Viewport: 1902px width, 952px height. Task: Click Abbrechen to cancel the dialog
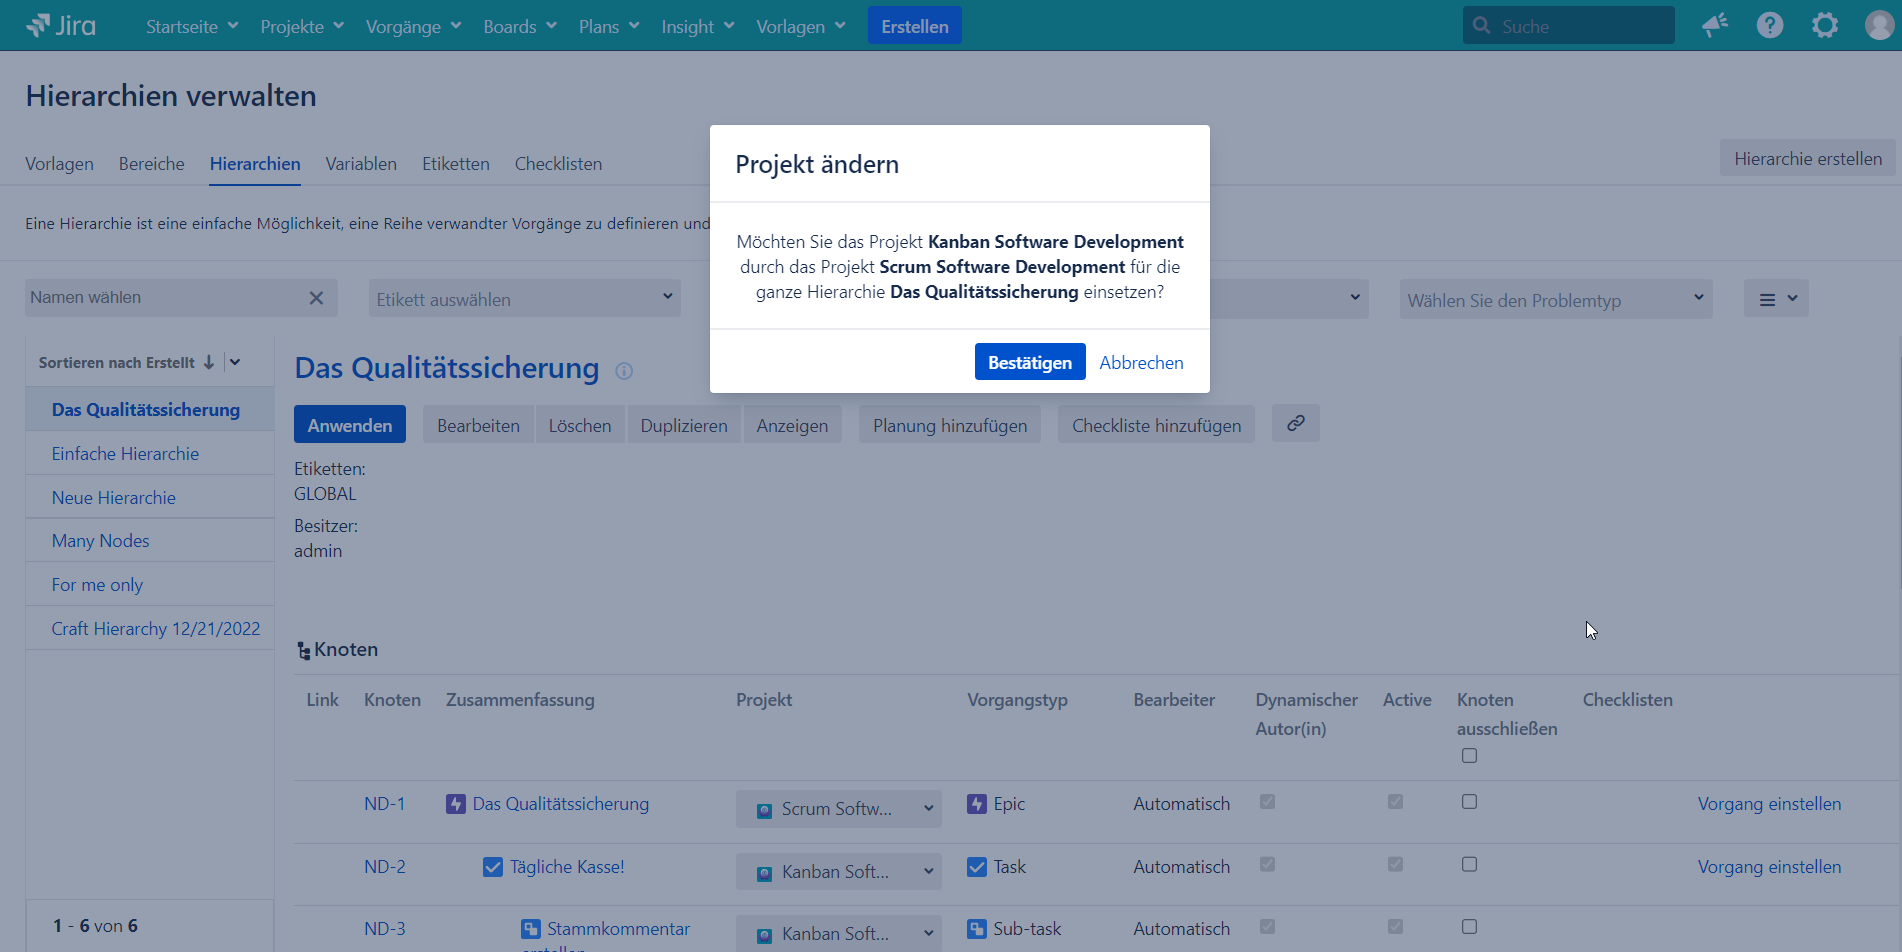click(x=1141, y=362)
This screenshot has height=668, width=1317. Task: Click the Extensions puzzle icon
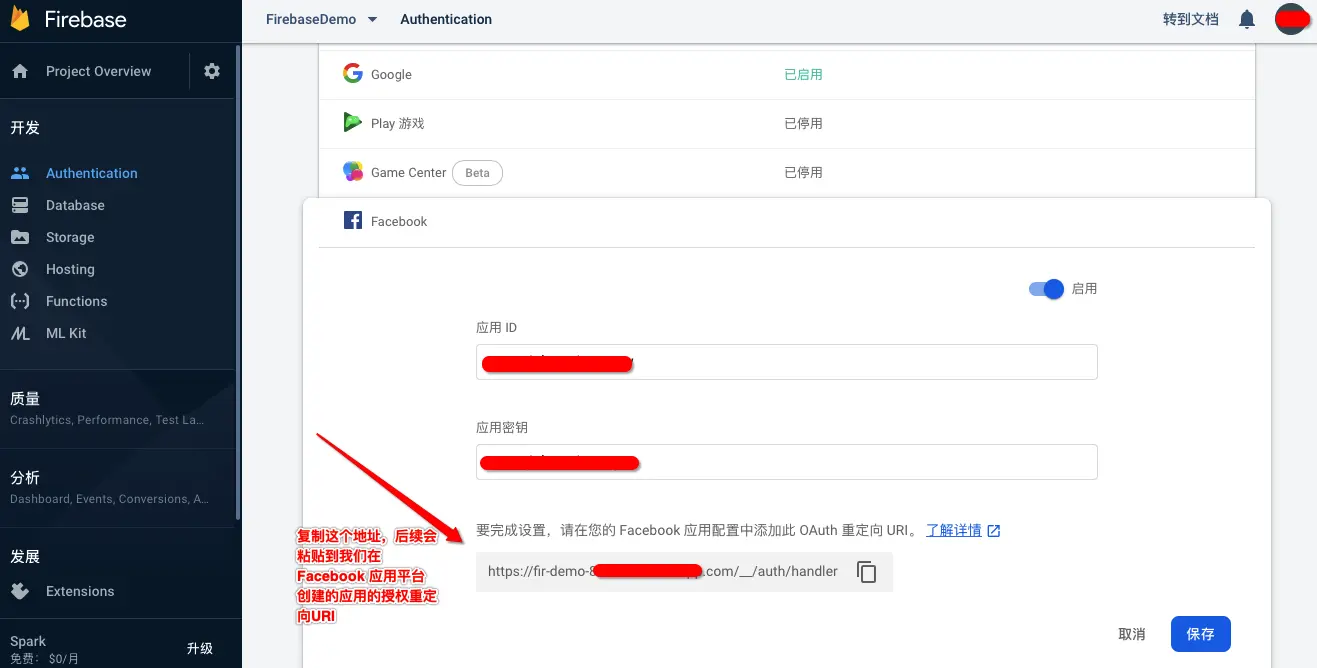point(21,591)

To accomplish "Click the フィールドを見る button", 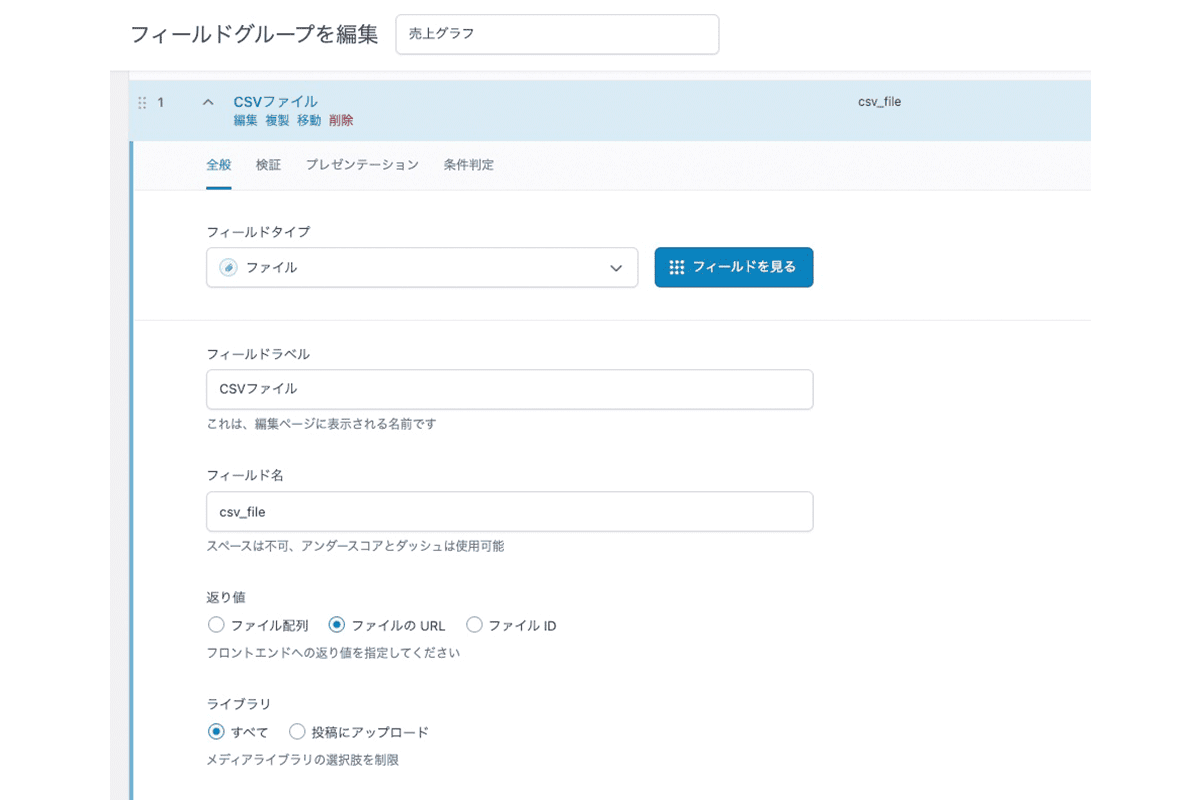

========

Give the data again word for word, without images.

Viewport: 1902px width, 952px height. Task: Click Abbrechen to cancel the dialog
click(x=1141, y=362)
This screenshot has height=668, width=1317. Task: Click the Extensions puzzle icon
point(21,591)

To accomplish "Click the フィールドを見る button", 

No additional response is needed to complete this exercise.